Every record below must be returned exactly as it was received.

=== RECORDS FOR THIS TASK ===
· · ·

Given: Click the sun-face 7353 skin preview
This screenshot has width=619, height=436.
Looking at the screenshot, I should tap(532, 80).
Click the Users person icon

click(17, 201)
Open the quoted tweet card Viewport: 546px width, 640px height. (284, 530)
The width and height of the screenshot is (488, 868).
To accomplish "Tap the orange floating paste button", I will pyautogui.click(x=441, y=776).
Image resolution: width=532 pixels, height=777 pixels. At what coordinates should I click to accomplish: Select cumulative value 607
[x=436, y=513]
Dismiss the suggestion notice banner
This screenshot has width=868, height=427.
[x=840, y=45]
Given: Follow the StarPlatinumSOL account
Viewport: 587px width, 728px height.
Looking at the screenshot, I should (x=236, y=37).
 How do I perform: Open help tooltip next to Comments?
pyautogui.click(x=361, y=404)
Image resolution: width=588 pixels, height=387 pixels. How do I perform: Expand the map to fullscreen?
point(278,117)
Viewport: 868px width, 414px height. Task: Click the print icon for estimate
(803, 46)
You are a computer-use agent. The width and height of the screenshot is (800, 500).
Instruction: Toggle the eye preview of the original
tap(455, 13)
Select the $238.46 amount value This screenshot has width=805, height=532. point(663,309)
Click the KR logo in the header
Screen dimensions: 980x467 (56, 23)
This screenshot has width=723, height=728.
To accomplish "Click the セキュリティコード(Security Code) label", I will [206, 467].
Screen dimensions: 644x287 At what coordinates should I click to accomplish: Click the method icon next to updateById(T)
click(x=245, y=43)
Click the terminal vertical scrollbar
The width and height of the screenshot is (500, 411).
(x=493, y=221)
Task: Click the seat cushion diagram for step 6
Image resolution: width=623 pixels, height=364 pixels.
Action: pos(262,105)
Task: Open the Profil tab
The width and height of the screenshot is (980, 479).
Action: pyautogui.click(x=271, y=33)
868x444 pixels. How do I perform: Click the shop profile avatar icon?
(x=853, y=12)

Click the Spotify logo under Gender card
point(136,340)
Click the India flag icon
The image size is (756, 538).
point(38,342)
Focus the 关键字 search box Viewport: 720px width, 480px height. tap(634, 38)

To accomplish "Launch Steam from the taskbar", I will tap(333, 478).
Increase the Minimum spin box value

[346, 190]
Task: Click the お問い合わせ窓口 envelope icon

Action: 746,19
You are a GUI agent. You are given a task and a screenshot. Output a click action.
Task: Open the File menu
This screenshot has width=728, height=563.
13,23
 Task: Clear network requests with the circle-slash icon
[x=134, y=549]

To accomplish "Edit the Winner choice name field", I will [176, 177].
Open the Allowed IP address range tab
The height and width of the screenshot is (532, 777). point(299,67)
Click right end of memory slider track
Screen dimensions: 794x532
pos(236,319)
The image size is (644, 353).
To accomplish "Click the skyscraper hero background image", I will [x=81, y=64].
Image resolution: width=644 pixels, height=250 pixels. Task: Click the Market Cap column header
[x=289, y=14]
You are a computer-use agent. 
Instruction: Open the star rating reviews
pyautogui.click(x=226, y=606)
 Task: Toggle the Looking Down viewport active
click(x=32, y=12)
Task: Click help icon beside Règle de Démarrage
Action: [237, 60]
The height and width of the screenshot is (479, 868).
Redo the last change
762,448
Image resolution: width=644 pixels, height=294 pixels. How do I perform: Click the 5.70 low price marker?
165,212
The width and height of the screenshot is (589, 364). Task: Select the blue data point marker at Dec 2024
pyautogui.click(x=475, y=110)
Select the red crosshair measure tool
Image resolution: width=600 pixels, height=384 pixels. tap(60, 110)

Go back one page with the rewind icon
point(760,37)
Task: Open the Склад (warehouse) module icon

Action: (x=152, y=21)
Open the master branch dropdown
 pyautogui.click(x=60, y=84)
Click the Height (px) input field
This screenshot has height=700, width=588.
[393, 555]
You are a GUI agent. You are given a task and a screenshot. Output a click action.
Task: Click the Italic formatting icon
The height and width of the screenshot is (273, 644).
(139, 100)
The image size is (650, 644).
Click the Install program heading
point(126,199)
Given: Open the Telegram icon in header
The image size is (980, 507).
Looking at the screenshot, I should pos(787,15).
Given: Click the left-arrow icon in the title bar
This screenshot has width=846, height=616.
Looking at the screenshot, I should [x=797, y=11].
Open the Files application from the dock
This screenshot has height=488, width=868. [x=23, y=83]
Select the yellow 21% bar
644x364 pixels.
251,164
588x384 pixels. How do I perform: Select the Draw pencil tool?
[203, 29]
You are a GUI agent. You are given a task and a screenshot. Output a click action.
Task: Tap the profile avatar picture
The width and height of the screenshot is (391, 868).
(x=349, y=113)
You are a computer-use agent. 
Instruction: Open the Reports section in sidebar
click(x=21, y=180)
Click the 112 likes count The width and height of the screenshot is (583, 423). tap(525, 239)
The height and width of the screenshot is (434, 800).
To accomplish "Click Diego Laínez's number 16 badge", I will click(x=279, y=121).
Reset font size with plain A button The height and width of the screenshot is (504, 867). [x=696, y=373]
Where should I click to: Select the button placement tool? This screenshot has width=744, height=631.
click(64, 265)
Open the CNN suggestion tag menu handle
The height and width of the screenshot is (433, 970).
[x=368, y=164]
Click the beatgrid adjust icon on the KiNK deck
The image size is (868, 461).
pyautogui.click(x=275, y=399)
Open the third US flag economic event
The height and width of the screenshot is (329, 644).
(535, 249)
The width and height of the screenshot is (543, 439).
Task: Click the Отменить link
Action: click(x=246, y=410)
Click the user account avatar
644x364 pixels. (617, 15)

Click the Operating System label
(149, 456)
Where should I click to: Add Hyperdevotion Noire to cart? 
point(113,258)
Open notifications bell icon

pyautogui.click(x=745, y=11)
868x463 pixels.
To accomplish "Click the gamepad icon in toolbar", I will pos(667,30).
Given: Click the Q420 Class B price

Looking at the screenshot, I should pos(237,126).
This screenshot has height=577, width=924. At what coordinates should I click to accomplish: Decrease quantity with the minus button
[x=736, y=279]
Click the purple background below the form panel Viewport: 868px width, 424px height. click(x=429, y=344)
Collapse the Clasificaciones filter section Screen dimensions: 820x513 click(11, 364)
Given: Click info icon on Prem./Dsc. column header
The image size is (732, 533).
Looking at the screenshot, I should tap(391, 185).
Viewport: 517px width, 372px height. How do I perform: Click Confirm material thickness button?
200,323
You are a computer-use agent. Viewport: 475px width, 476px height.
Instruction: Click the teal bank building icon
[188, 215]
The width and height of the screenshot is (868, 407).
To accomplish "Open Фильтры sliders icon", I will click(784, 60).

· · ·

=== TASK RESPONSE ===
Given: Click the sun-face 7353 skin preview
This screenshot has width=619, height=436.
Looking at the screenshot, I should tap(532, 80).
Click the Users person icon

click(17, 201)
Open the quoted tweet card Viewport: 546px width, 640px height. (284, 530)
The width and height of the screenshot is (488, 868).
To accomplish "Tap the orange floating paste button", I will pyautogui.click(x=441, y=776).
Image resolution: width=532 pixels, height=777 pixels. At what coordinates should I click to accomplish: Select cumulative value 607
[x=436, y=513]
Dismiss the suggestion notice banner
This screenshot has width=868, height=427.
[x=840, y=45]
Given: Follow the StarPlatinumSOL account
Viewport: 587px width, 728px height.
Looking at the screenshot, I should (x=236, y=37).
 How do I perform: Open help tooltip next to Comments?
pyautogui.click(x=361, y=404)
Image resolution: width=588 pixels, height=387 pixels. How do I perform: Expand the map to fullscreen?
point(278,117)
Viewport: 868px width, 414px height. Task: Click the print icon for estimate
(803, 46)
You are a computer-use agent. The width and height of the screenshot is (800, 500).
Instruction: Toggle the eye preview of the original
tap(455, 13)
Select the $238.46 amount value This screenshot has width=805, height=532. point(663,309)
Click the KR logo in the header
Screen dimensions: 980x467 (56, 23)
This screenshot has width=723, height=728.
To accomplish "Click the セキュリティコード(Security Code) label", I will [206, 467].
Screen dimensions: 644x287 At what coordinates should I click to accomplish: Click the method icon next to updateById(T)
click(x=245, y=43)
Click the terminal vertical scrollbar
The width and height of the screenshot is (500, 411).
(x=493, y=221)
Task: Click the seat cushion diagram for step 6
Image resolution: width=623 pixels, height=364 pixels.
Action: pos(262,105)
Task: Open the Profil tab
The width and height of the screenshot is (980, 479).
Action: pyautogui.click(x=271, y=33)
868x444 pixels. How do I perform: Click the shop profile avatar icon?
(x=853, y=12)

Click the Spotify logo under Gender card
point(136,340)
Click the India flag icon
The image size is (756, 538).
point(38,342)
Focus the 关键字 search box Viewport: 720px width, 480px height. tap(634, 38)

To accomplish "Launch Steam from the taskbar", I will tap(333, 478).
Increase the Minimum spin box value

[346, 190]
Task: Click the お問い合わせ窓口 envelope icon

Action: 746,19
You are a GUI agent. You are given a task and a screenshot. Output a click action.
Task: Open the File menu
This screenshot has width=728, height=563.
13,23
 Task: Clear network requests with the circle-slash icon
[x=134, y=549]

To accomplish "Edit the Winner choice name field", I will [176, 177].
Open the Allowed IP address range tab
The height and width of the screenshot is (532, 777). point(299,67)
Click right end of memory slider track
Screen dimensions: 794x532
pos(236,319)
The image size is (644, 353).
To accomplish "Click the skyscraper hero background image", I will [x=81, y=64].
Image resolution: width=644 pixels, height=250 pixels. Task: Click the Market Cap column header
[x=289, y=14]
You are a computer-use agent. 
Instruction: Open the star rating reviews
pyautogui.click(x=226, y=606)
 Task: Toggle the Looking Down viewport active
click(x=32, y=12)
Task: Click help icon beside Règle de Démarrage
Action: [237, 60]
The height and width of the screenshot is (479, 868).
Redo the last change
762,448
Image resolution: width=644 pixels, height=294 pixels. How do I perform: Click the 5.70 low price marker?
165,212
The width and height of the screenshot is (589, 364). Task: Select the blue data point marker at Dec 2024
pyautogui.click(x=475, y=110)
Select the red crosshair measure tool
Image resolution: width=600 pixels, height=384 pixels. tap(60, 110)

Go back one page with the rewind icon
point(760,37)
Task: Open the Склад (warehouse) module icon

Action: (x=152, y=21)
Open the master branch dropdown
 pyautogui.click(x=60, y=84)
Click the Height (px) input field
This screenshot has height=700, width=588.
[393, 555]
You are a GUI agent. You are given a task and a screenshot. Output a click action.
Task: Click the Italic formatting icon
The height and width of the screenshot is (273, 644).
(139, 100)
The image size is (650, 644).
Click the Install program heading
point(126,199)
Given: Open the Telegram icon in header
The image size is (980, 507).
Looking at the screenshot, I should pos(787,15).
Given: Click the left-arrow icon in the title bar
This screenshot has width=846, height=616.
Looking at the screenshot, I should [x=797, y=11].
Open the Files application from the dock
This screenshot has height=488, width=868. [x=23, y=83]
Select the yellow 21% bar
644x364 pixels.
251,164
588x384 pixels. How do I perform: Select the Draw pencil tool?
[203, 29]
You are a GUI agent. You are given a task and a screenshot. Output a click action.
Task: Tap the profile avatar picture
The width and height of the screenshot is (391, 868).
(x=349, y=113)
You are a computer-use agent. 
Instruction: Open the Reports section in sidebar
click(x=21, y=180)
Click the 112 likes count The width and height of the screenshot is (583, 423). tap(525, 239)
The height and width of the screenshot is (434, 800).
To accomplish "Click Diego Laínez's number 16 badge", I will click(x=279, y=121).
Reset font size with plain A button The height and width of the screenshot is (504, 867). [x=696, y=373]
Where should I click to: Select the button placement tool? This screenshot has width=744, height=631.
click(64, 265)
Open the CNN suggestion tag menu handle
The height and width of the screenshot is (433, 970).
[x=368, y=164]
Click the beatgrid adjust icon on the KiNK deck
The image size is (868, 461).
pyautogui.click(x=275, y=399)
Open the third US flag economic event
The height and width of the screenshot is (329, 644).
(535, 249)
The width and height of the screenshot is (543, 439).
Task: Click the Отменить link
Action: click(x=246, y=410)
Click the user account avatar
644x364 pixels. (617, 15)

Click the Operating System label
(149, 456)
Where should I click to: Add Hyperdevotion Noire to cart? 
point(113,258)
Open notifications bell icon

pyautogui.click(x=745, y=11)
868x463 pixels.
To accomplish "Click the gamepad icon in toolbar", I will pos(667,30).
Given: Click the Q420 Class B price

Looking at the screenshot, I should pos(237,126).
This screenshot has height=577, width=924. At what coordinates should I click to accomplish: Decrease quantity with the minus button
[x=736, y=279]
Click the purple background below the form panel Viewport: 868px width, 424px height. click(x=429, y=344)
Collapse the Clasificaciones filter section Screen dimensions: 820x513 click(11, 364)
Given: Click info icon on Prem./Dsc. column header
The image size is (732, 533).
Looking at the screenshot, I should tap(391, 185).
Viewport: 517px width, 372px height. How do I perform: Click Confirm material thickness button?
200,323
You are a computer-use agent. Viewport: 475px width, 476px height.
Instruction: Click the teal bank building icon
[188, 215]
The width and height of the screenshot is (868, 407).
To accomplish "Open Фильтры sliders icon", I will click(784, 60).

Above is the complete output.